There are many strategies for creating a great portfolio, but each portfolio shares some basic features. Before choosing your funds, you need to have a good idea of your goals and how much risk you can tolerate. Only then can you determine your appropriate asset allocation, which is the mix of investment assets that make up your portfolio.
When it comes to the number of funds to own in your portfolio, which can range from few to many, less is usually more, as with many things in life. If you start throwing more and more funds into the mix, you run the risk of turning your portfolio into a confusing mix of overlapping holdings. And this strategy can impact each fund in your portfolio, reducing the chances of success in reaching your goal.
Your focus should be on the diversity within your portfolio rather than the number of funds. You can own dozens of funds and still not be well-diversified. Conversely, you can own one fund that is well-diversified if that fund covers the entire stock market spectrum.
A good financial planner can assist you with makes the best decisions for your own portfolio.

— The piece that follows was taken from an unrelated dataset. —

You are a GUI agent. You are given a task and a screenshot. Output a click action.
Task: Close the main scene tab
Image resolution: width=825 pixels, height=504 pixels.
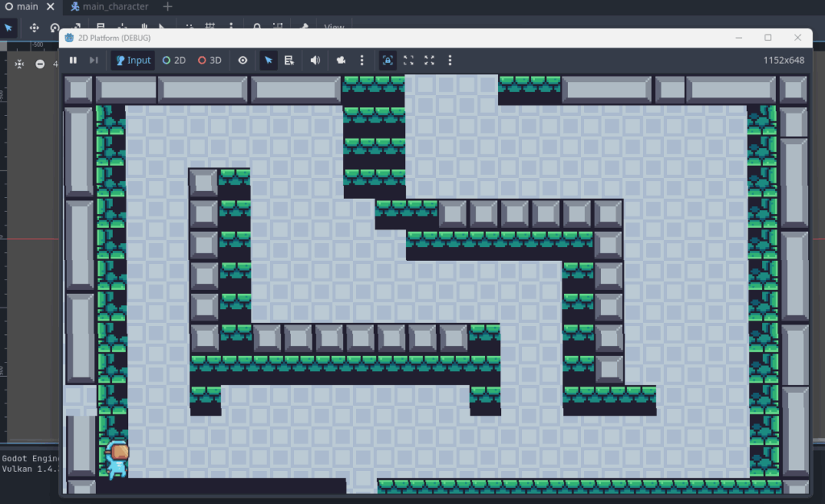(50, 6)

Dana’s Take: According to Aristotle, temperance, or balance, is a virtue. Balance and restraint are two keys to long-term financial success. Unfortunately, our culture has changed since the 1930s from one of restraint and caution to one of instant gratification and impulsivity. While we are encouraged by the media to “just do it,” better advice might be your grandparents’ “look before you leap.”
Our grandparents’ over-cautiousness led them to live frugally and save ample amounts for their non-working years. Perhaps today’s younger generation will prefer to leave behind the overspending and consumer habits of the last few decades and pursue a simpler life with less energy spent on acquiring possessions and more spent on living.